Штадингер смерил спрашивающего взглядом с ног до головы и сухо ответил:
– Нет, ваша светлость, Ценца уехала в город.
– Как же так? Ты ведь хотел, чтобы внучка всю зиму провела в Родеке.
– Я передумал. Дома только моя сестра, старая Рези. Если вам будет угодно воспользоваться ее помощью, господин Роянов, то она сочтет это для себя большой честью.
Роянов бросил на старика недружелюбный взгляд, принц же ворчливо сказал:
– Послушай, Штадингер, ты поступаешь с нами непростительно! Теперь ты отослал даже Ценцу, единственное, на что еще стоило поглядеть; всем женщинам в Родеке перевалило за шестьдесят и они трясут головами, а кухарки, которых ты взял на помощь из Фюрстенштейна, просто оскорбляют все наши понятия о красоте.
– Вашей светлости нет никакой надобности смотреть на них, – возразил Штадингер. – Я позаботился, чтобы они не являлись в замок, но ваша светлость сами изволите заходить на кухню…
– Должен же я время от времени присматривать за прислугой! Впрочем, во второй раз я не пойду на кухню, об этом ты позаботился. Я подозреваю, что ты собрал здесь в честь моего прибытия всех уродов, каких только нашел в бору. И не стыдно тебе, Штадингер?
Старик пристально посмотрел в глаза своему господину и вы: разительно ответил:
– Я нисколько не стыжусь, ваша светлость! Покойный князь, ваш батюшка, отправляя меня сюда на покой, сказал: «Смотри за порядком в Родеке, Штадингер! Я полагаюсь на тебя». Ну, я и смотрел за порядком и в замке, и в своем доме в течение двенадцати лет и буду смотреть за ним и впредь. Не прикажете ли еще чего, ваша светлость?
– Нет, старый грубиян! – воскликнул молодой принц не то смеясь, не то сердито. – Убирайся! Мы не нуждаемся в твоих нравоучениях!
Штадингер поклонился и зашагал прочь. Глядя ему вслед, Роянов насмешливо пожал плечами.

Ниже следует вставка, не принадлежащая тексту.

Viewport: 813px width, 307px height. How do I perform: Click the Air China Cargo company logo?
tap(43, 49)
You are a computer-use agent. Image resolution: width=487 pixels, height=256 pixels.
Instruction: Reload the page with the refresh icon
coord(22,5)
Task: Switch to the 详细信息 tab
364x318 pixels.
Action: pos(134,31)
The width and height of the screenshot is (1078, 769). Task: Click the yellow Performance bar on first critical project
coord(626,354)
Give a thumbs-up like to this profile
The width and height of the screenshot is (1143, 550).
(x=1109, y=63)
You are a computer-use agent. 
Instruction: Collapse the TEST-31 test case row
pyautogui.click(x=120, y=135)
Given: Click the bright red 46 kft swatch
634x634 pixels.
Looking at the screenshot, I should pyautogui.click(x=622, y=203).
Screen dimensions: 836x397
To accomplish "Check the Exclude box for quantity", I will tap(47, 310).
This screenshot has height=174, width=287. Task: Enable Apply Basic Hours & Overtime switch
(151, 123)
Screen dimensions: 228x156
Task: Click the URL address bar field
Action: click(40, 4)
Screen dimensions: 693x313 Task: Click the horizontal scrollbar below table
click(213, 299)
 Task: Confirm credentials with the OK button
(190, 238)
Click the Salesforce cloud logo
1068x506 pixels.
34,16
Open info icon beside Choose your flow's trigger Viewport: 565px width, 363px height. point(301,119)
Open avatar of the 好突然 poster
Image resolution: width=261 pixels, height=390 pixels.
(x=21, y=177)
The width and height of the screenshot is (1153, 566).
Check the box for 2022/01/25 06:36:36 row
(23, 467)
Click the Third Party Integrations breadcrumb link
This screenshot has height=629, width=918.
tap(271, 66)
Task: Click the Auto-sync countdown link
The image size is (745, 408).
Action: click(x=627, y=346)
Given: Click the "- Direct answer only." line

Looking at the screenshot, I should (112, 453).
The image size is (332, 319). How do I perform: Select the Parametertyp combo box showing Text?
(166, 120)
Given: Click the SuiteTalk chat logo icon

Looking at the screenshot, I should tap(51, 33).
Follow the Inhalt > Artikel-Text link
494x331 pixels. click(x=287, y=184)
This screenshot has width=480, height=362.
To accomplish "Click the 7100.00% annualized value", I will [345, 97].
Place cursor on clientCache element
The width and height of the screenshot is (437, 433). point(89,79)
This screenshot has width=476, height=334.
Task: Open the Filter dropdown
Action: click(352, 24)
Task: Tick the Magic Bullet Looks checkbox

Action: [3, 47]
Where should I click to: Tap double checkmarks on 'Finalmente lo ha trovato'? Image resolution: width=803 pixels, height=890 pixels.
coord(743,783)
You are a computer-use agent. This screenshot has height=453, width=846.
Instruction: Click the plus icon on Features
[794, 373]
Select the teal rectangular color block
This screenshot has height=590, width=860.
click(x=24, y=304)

– Удивляюсь твоему терпению, Эгон! Ты чересчур много позволяешь этому человеку.
– Штадингер – исключение, – сказал Эгон. – Он может позволить себе все, и, в сущности, он не так уж неправ, удалив Ценцу. Я думаю, что на его месте и сам сделал бы то же.
– Но ведь этот старик уже не впервые принимается буквально наставлять тебя на путь истинный. Если бы его господином был я, он сию же минуту получил бы отставку.
– Плохо пришлось бы мне, если бы я попробовал дать ему отставку! – засмеялся принц. – Эдакое наследственное старье, которое служит уже третьему поколению и носило тебя в детстве на руках, требует, чтобы с ним обращались почтительно. Мои приказания и запрещения ничего не дадут, Штадингер всегда сделает все так, как ему угодно, да еще прочтет мне нотацию, если ему заблагорассудится.
– Потому что ты это разрешаешь. Я совершенно не понимаю этого.
– Ты и не можешь понимать этого, Гартмут, – Эгон стал серьезным. – Ты знаешь только рабскую угодливость слуг в твоем отечестве и на Востоке. Там слуга кланяется при каждом удобном случае и обкрадывает своего господина, где только может. Штадингер – грубиян каких мало, частенько говорит мне в лицо самые неприятные вещи, но я могу поручить ему сотни тысяч, и ни один пфенниг из них не пропадет, а если Родек будет охвачен пламенем, а я буду в доме, то старик, несмотря на свои семьдесят лет, не задумываясь бросится в огонь спасать меня. У нас в Германии это иначе, чем у вас.
– Да, у вас в Германии! – медленно повторил Гартмут, и его глаза мечтательно устремились в чащу леса.
– Неужели ты все еще так ее не приемлешь? – спросил Эгон. – Сколько мне пришлось просить, чтобы ты поехал со мной, – ты не хотел даже ступать на немецкую землю.
– О, как бы мне хотелось не ступать на нее! – мрачно проговорил Роянов. – Ты знаешь…
– Что с ней связаны для тебя горькие воспоминания? Да, ты говорил мне. Но тогда ты был, вероятно, еще ребенком; неужели старый гнев в тебе еще не улегся? Вообще все, что касается этой истории, ты так упорно скрываешь, что я до сих пор не знаю, что именно…
– Эгон, прошу тебя, оставь! – резко оборвал его Гартмут. – Я раз и навсегда объяснил тебе, что не могу и не хочу отвечать тебе на этот вопрос. Если ты не доверяешь мне, отпусти меня, но этих расспросов и выпытываний я не потерплю.
Эгон только пожал плечами и сказал примирительно:
– Какой ты стал опять раздражительный! Мне кажется, ты прав, утверждая, будто воздух Германии расстраивает тебе нервы; ты совсем другой с тех пор, как приехал сюда.